Architecture: Before vs After

Before (ELK)

App Logs → Filebeat (DaemonSet) → Logstash (Deployment) → Elasticsearch → Kibana

After (EFK)

NFS Log Files
├── dev/game/*
├── dev/battle/*
├── staging/game/*
└── qa/game/*
      │
      ▼
Fluent Bit (Deployment)
  - Tail input (NFS logs)
  - JSON parsing
  - Metadata injection (env, app, component)
  - Forward output → port 24224
      │
      ▼
Fluentd (StatefulSet)
  - Forward input (port 24224)
  - 5-stage filter pipeline
  - Elasticsearch output (dynamic index)
      │
      ▼
Elasticsearch (StatefulSet)
  - Indices: dev-myapp-game, dev-myapp-battle, etc.
  - HTTPS with certificate auth
      │
      ▼
Kibana (Deployment)
  - Dashboard: kibana.example.com

Component Details

Fluent Bit — Lightweight Log Collector

Fluent Bit runs as a Deployment (not DaemonSet) because logs are stored on NFS, not on local nodes.

Setting	Value
Image	cr.fluentbit.io/fluent/fluent-bit:3.1.4
Kind	Deployment (1 replica)
Input	Tail (NFS-mounted log files)
Output	Forward → Fluentd:24224
Resources	100m~1000m CPU, 100Mi~2Gi RAM

Input Configuration:

[INPUT]
    Name              tail
    Tag               myapp.dev.game
    Path              /fluent-bit/logs/myapp/dev/game/*
    Parser            myapp_json
    Refresh_Interval  5
    Rotate_Wait       30
    Skip_Long_Lines   On
    DB                /fluent-bit/db/dev-game.db

Metadata Injection (Filter):

[FILTER]
    Name   modify
    Match  myapp.dev.game
    Set    environment dev
    Set    app myapp
    Set    component game
    Set    label game

Fluent Bit adds metadata (environment, app, component) to each log entry before forwarding to Fluentd. This enables dynamic index routing in Elasticsearch.

Fluentd — Log Processor

Fluentd is the heavy lifter — it receives logs from Fluent Bit and runs them through a 5-stage filter pipeline before sending to Elasticsearch.

*Raw data*:
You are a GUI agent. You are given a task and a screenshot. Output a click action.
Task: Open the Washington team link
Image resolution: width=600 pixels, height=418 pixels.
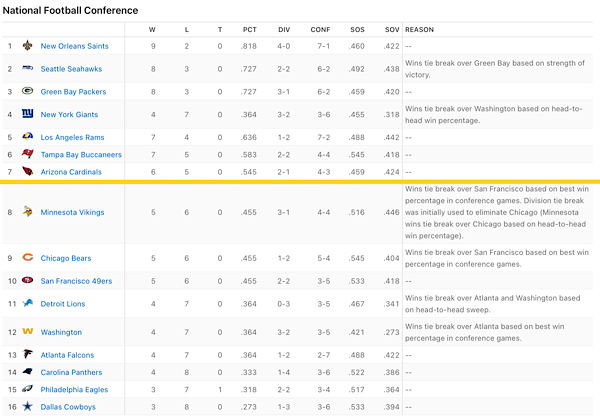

*What you are asked to do*: Please write the next part of the ELK-to-EFK logging migration text, starting right after its final sentence about Fluentd.

*Task result*:
Setting	Value
Image	fluent/fluentd-kubernetes-daemonset:v1.16
Kind	StatefulSet (1 replica)
Input	Forward (port 24224)
Output	Elasticsearch (HTTPS, dynamic index)
Buffer	File-based, 16MB chunks, 10s flush, 4 threads
Resources	200m~1000m CPU, 256Mi~1Gi RAM

Fluentd Filter Pipeline (5 Stages)

This is the most critical part of the migration — replacing Logstash’s data processing with Fluentd filters.

Stage 1: JSON Parsing Fallback

If Fluent Bit’s parser failed to parse JSON, Fluentd attempts a second parse.

<filter myapp.**>
  @type parser
  key_name log
  reserve_data true
  remove_key_name_field true
  <parse>
    @type json
    time_key @timestamp
    time_format %Y-%m-%dT%H:%M:%S.%L%z
  </parse>
</filter>

Stage 2: Pino ↔ Winston Log Level Normalization

Our applications use both Pino (numeric levels) and Winston (string levels). Fluentd normalizes them.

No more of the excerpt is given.